Weekly Market Commentary (November 02 – November 06)

 

Global Market Highlights

  • Election drives rally

  • Other European countries impose lockdowns

  • BoE increased bond buying program

  • Equities in China gain on potential Biden win

US Markets

Equities in the US posted their largest weekly gains since April, even though there was no clear victor in the elections just yet. Biden seemed to be the most likely winner of the votes, while Republicans seemed likely to retain control of the Senate. Investors began to formulate plans for a goldilocks scenario of additional fiscal stimulus and a limited tax increase than under a full blue wave sweep.

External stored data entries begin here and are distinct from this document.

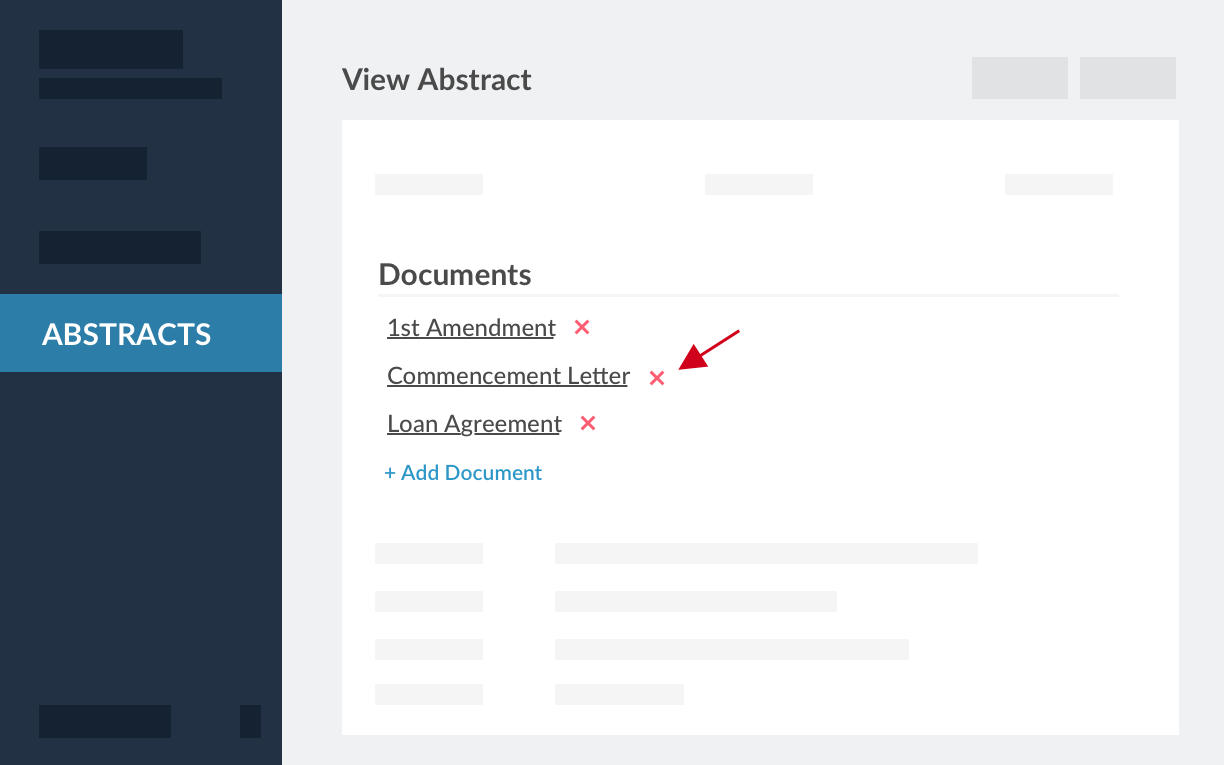Open the 1st Amendment document
The width and height of the screenshot is (1224, 765).
point(471,328)
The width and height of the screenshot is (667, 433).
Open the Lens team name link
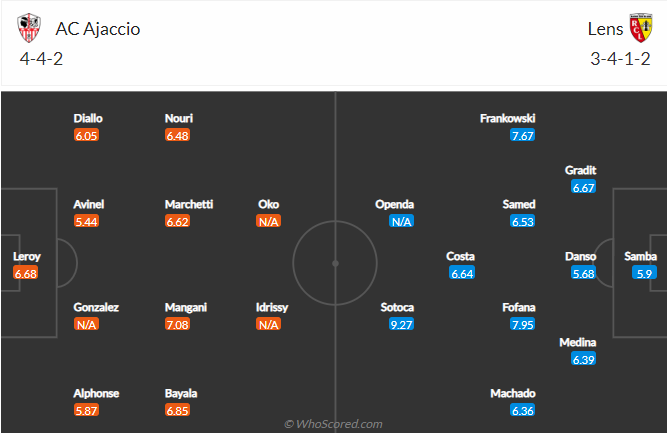[605, 29]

Value stocks outperformed growth stocks in the first half of the week, but after the election growth stocks started a rally. Although this was the second-busiest week of the quarter for earnings releases from S&P 500 companies, broad macro sentiment about politics and the economy seemed to drive the market.

The Fed hosted a meeting on Wednesday and Thursday and announced no change to their monetary policy. In the press conference, policymakers stated that the pandemic keeps weighing on economic growth. Powell also said that the central bank has not ran out of potential tools to deploy to support economic growth. He left open the possibility that the central bank could expand its QE programs.

Macroeconomic data was light during the week as the October unemployment report showed that the economy added 638,000 new jobs which is better than expected and drove unemployment down to 6.9% from 7.9% in September. However, COVID-19 related news was depressing as new cases have been increasing as more than 100,000 daily new cases have been reported nationwide for the first time. This caused some states and municipalities to consider expanding restrictions.

After weeks of negative performance, the week proved great for indices as the SCP 500 index gained 7.12%, the Dow Jones Industrial Average was up 6.87%, while the Nasdaq Composite index closed 9% higher than the previous week.

European Markets

It was also a good week for equity markets in Europe as the strong quarterly reports and additional stimulus measures pushed markets higher. The European Stoxx Europe 600 index ended the week 7% higher, the German Dax 30 gained 7.99%, while in the UK the FTSE 100 advanced close to 6%.

Trying to prevent the spread of the virus, England started a nationwide lockdown that will last until the first weeks of December, while Greece also implemented a lockdown that will last three weeks to prevent the spread. France has the highest number of infections in Europe, therefore they have announced further restrictions to add to the nationwide lockdown. The Spanish government has already implemented a nationwide nighttime curfew which came under pressure from regions to expand it into a nationwide lockdown. Italy classified four zones as red, where people are not allowed to leave their municipalities for any reason.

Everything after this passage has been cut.